Opinion: The economic value of independent schools

Opinion: The economic value of independent schools

As states and regions across Australia respond to the wide-ranging economic fall-out from the COVID-19 pandemic, children and teachers are back in their classrooms.

There has been renewed public appreciation for the expertise and contribution of principals, teachers and other school staff, who worked tirelessly at the height of the pandemic to ensure education would not become a casualty.

While the contribution schools make to realising student potential and building the nation’s human capital are well-known, the economic activity they generate locally and the value this adds to state and national economies is less well documented or discussed, but also critically important.

Queensland’s independent schooling sector has sought to quantify its value to the state economy as a local employer, infrastructure investor and international education provider.

According to new analysis released today, the direct and indirect contribution Queensland independent schools make to the state economy has been estimated to top $4.88 billion. On average one enrolment at an independent school adds $40,300 to Gross State Product (GSP).

In terms of jobs – a key economic indicator – the sector supports the livelihoods of 33,560 full-time workers either directly employed or supported through the sector’s purchase of goods and services elsewhere in the economy. That’s one job for every 3.6 students enrolled at Queensland independent schools and a total wages investment of $2.95 billion benefiting local households.

These are among the headline findings of an updated report commissioned by Independent Schools Queensland at the start of the 2020 school year, prior to the COVID-19 pandemic. The analysis of the latest 2017-18 school income and expenditure data by independent global consultancy firm AEC Group updates economic modelling undertaken for the first time in 2016 using 2013-14 data.

As national and state and territory governments chart a path to economic recovery, employing an armoury of stimulus measures to boost jobs and private investment, it’s vital that existing successful public-private partnerships, such as the enduring one that has existed between governments and independent school parents for 50 years, are not forgotten or eroded.

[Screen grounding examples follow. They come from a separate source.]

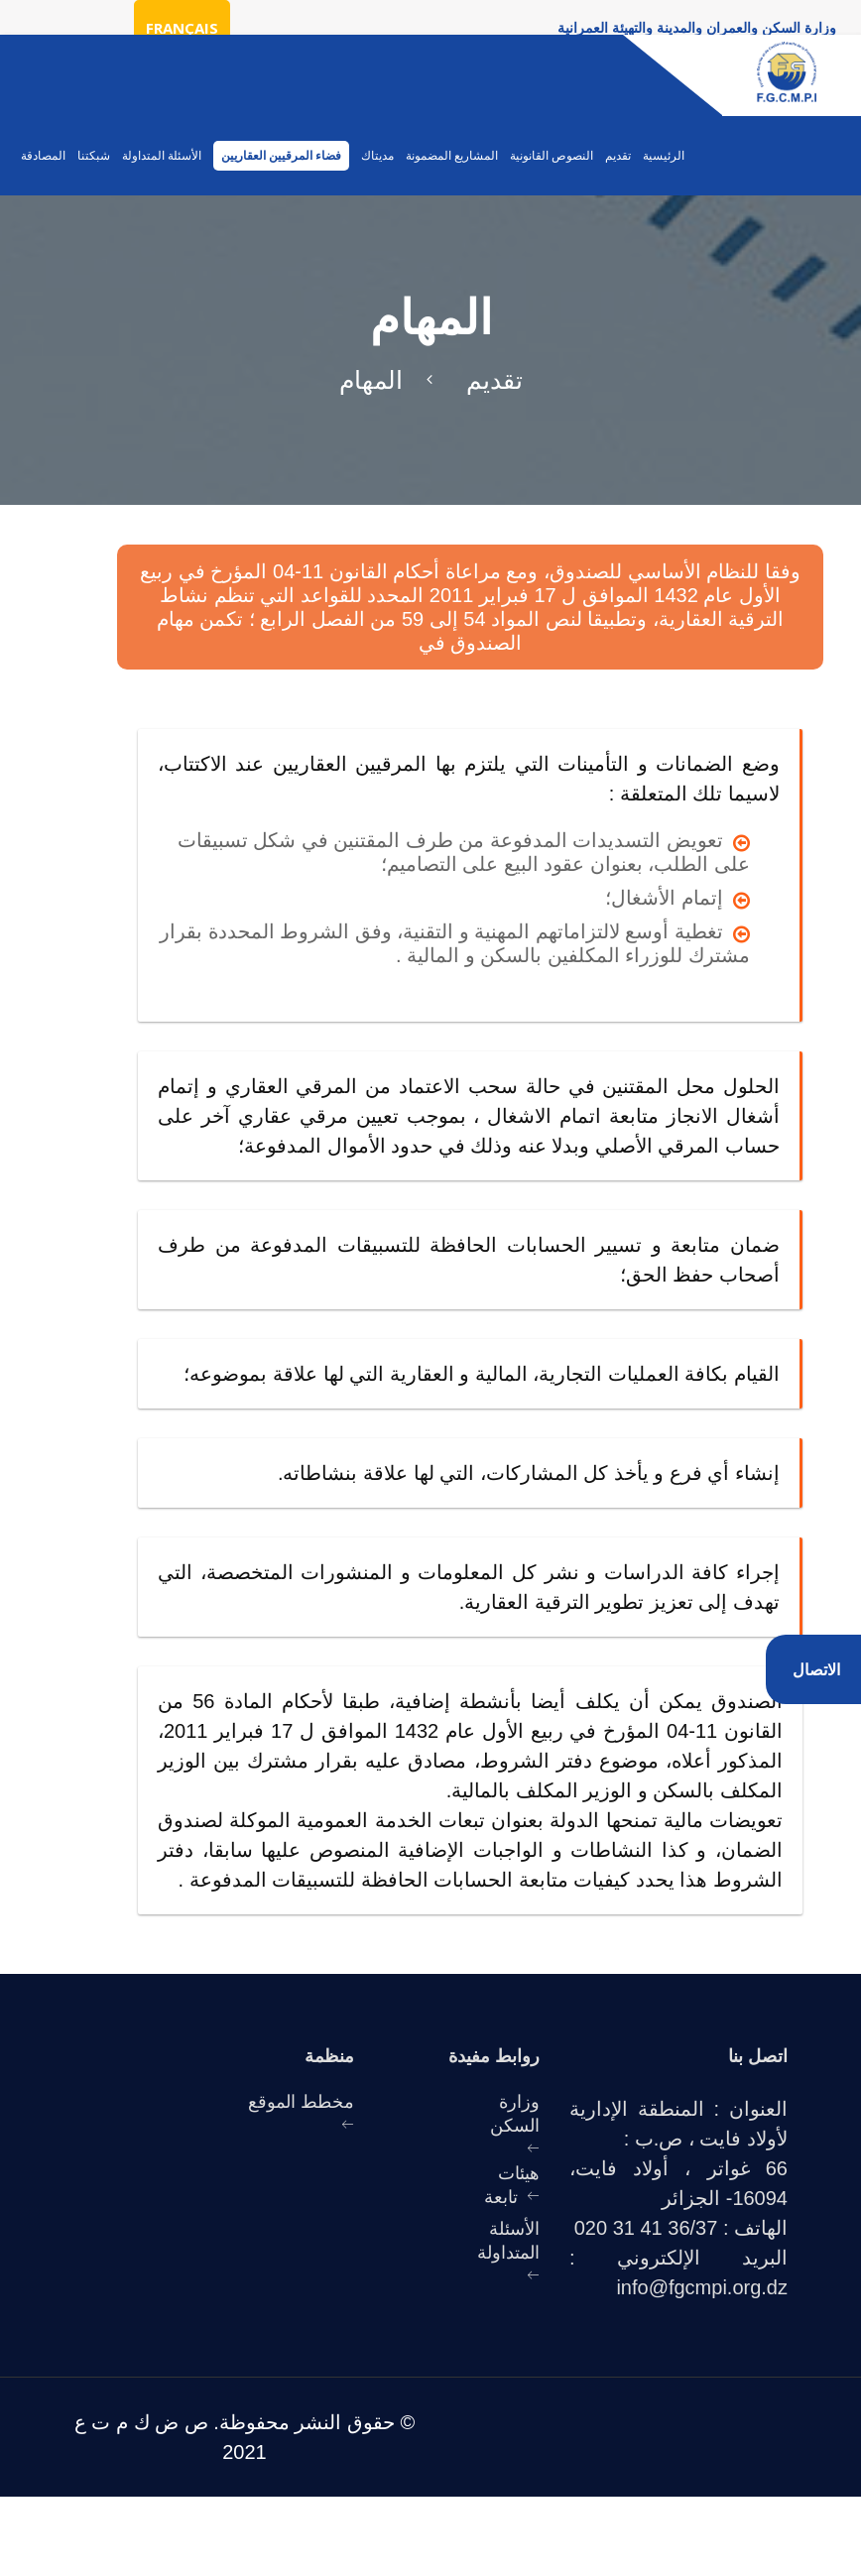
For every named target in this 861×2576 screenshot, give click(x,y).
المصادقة (43, 156)
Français (182, 28)
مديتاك (377, 156)
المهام (371, 379)
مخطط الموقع (301, 2101)
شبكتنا (93, 156)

This is particularly important for regional families and their local economies, with the small and large networks of independent schools in some communities making contributions to their local economies that exceed the state average. Among them are regions such as the Gold Coast, Moreton Bay and Sunshine Coast region, which contribute the highest number of jobs and GSP, outside Brisbane.

Independent schools operate with funding support from three key stakeholders, the Australian and Queensland Governments and parents. Governments together, on average, account for about 50 percent of independent school funding with the remaining 50 percent met by the private contributions of parents.

This valuable partnership delivers both economic returns and government savings. In Queensland for every $1 of combined public recurrent and capital investment in the sector, Queensland derives $3.66 in economic benefits. In addition, by not taking up a fully funded place at a state school, independent school families free up $1.02 billion in recurrent and capital funding annually for governments to spend on other essential services and nation-building programs. In the education sector, these savings equate to the construction of five new Prep to Year 12 schools and jobs for more than 10,100 beginning teachers.

Nationally the Independent Schools Council of Australia estimates the sector frees up $.4.8 billion annually in recurrent funding alone. The role independent schools and their tax-paying parent communities play in reducing the financial impost on the public purse in this period of unprecedented economic disruption should not be taken for granted; it must be encouraged and supported to continue.

Prior to the COVID-19 pandemic, economic conditions supported increased parental investment in school education. Between 2014 and 2019 the Australian independent schooling sector recorded average annual enrolment growth of 2%.

In Queensland sector growth has boosted economic activity. Between 2013-14 and 2017-18 enrolments in Queensland independent schools increased by 6,000 to 121,000 students and school numbers increased by 15 to 205 schools. Over the same period the sector added an extra $735 million to GSP (18% increase) and supported 2,702 extra jobs (9% increase) paying an additional $530 million in wages (22% increase). Jump forward to 2020 and the sector’s 218 schools now enrol almost 129,000 students – 15% of Queensland’s school-age population. 

Like many sectors of the economy, it is unclear how the pandemic economic after-shocks could impact independent schools. What is clear from the economic modelling released today, is that independent schools are strong performing national investments that governments can ill-afford to take for granted.

David Robertson is the executive director of Independent Schools Queensland.